Жеводанов в шутку толкнул парня. На землю упало не только тело, но и уязвленная гордость. Вояка третировал социалистика отнюдь не из-за его убеждений. Какая разница, социалист ты или монархист, когда люди испокон веков голосуют за хлеб? Видел по ночам Жеводанов, что жизнь Кости Хлытина покоилась не на тоске о шести десятинах земли, а на ревности и гордыне. То женщину во сне поминал, то образованного себя ставил в пример. Хотел Костя прошедшей мимо него славы. А то он вроде как по возрасту почти взрослый, а похвастаться нечем. На войне не был, книжку не написал, в революции не участвовал. Через пяток лет, когда юность окончательно сойдет, нельзя будет в приличном столичном обществе показаться. Начнут расспрашивать, интересоваться, как и откуда, а что он им ответит? Уже не получится сослаться на возраст, и какой-нибудь педант, поправляя на носу очки, растерянно бросит в зал: «Знакомьтесь... Костенька». Дамы снисходительно улыбнутся, а человек за роялем нажмет на клавиши сильнее, чем нужно. Все посмотрят на Костю и рассмеются.

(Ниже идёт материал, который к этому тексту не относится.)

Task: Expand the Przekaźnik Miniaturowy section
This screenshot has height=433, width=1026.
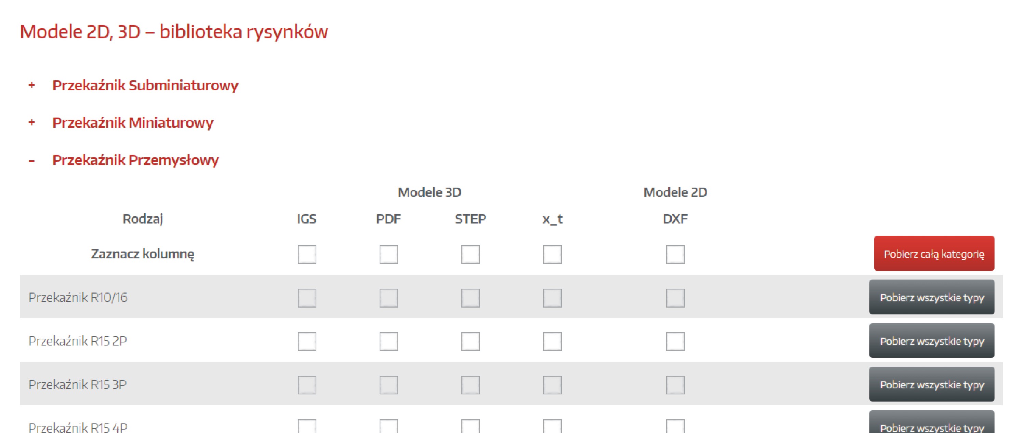Action: [133, 123]
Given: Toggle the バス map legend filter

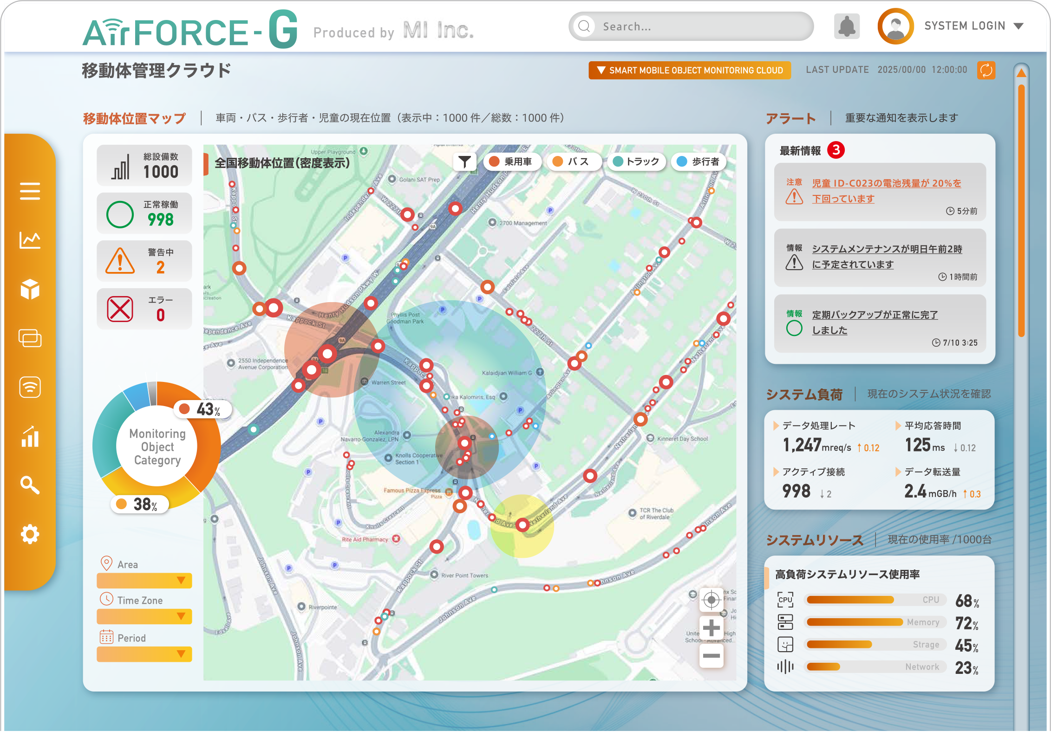Looking at the screenshot, I should click(573, 162).
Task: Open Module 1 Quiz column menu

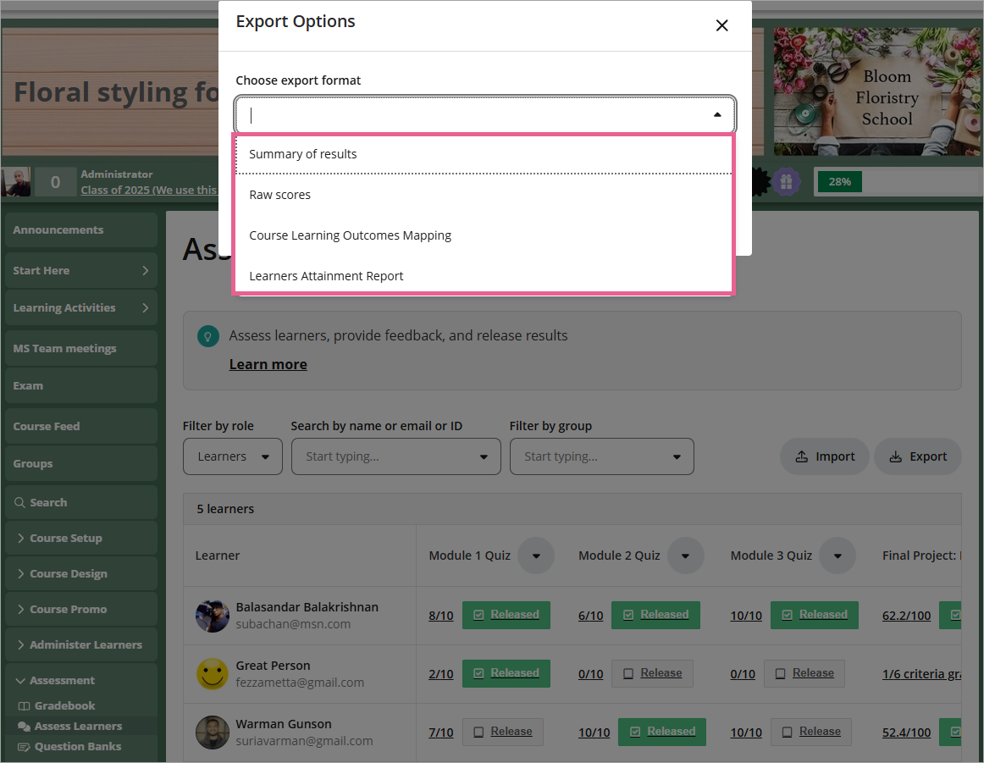Action: pos(536,556)
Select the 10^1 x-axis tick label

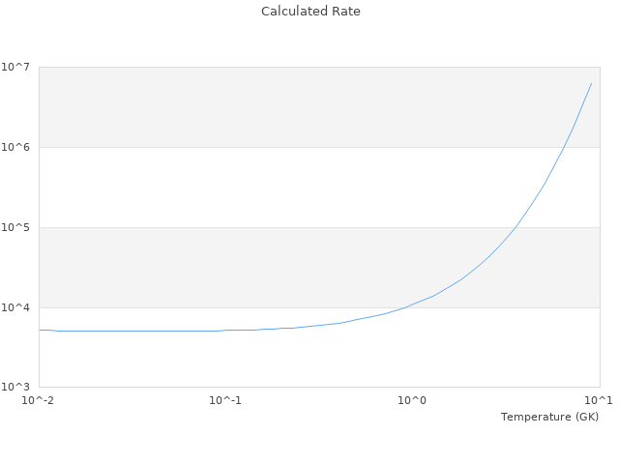[599, 400]
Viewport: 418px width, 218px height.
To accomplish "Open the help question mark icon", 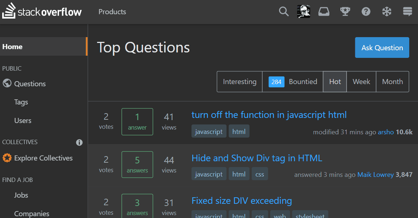I will click(366, 12).
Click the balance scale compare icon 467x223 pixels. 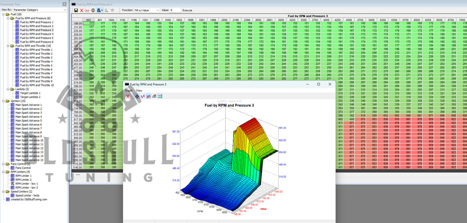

Вот Хлытин и наработал опыт. Не за идею страдал, а жизнь мечтал украсить. Чтобы к той женщине, о которой ночами шептал, приблизиться. Жеводанов мелочных людей не любил. Женщин тоже не любил. Что женщины? Все они, красивые и некрасивые, замужние и колдовские, одинаково засохнут и умрут. А вот довлеющая сила никуда не денется.
Костя поднялся с земли и процедил сквозь прозрачные зубки:
— Вы, Жеводанов, пакость.
— Что... что ты, мальчишоночка, говоришь?
— Во-первых, прекратите меня так называть!
— Ну не-е-е! — клацнул Жеводанов зубами.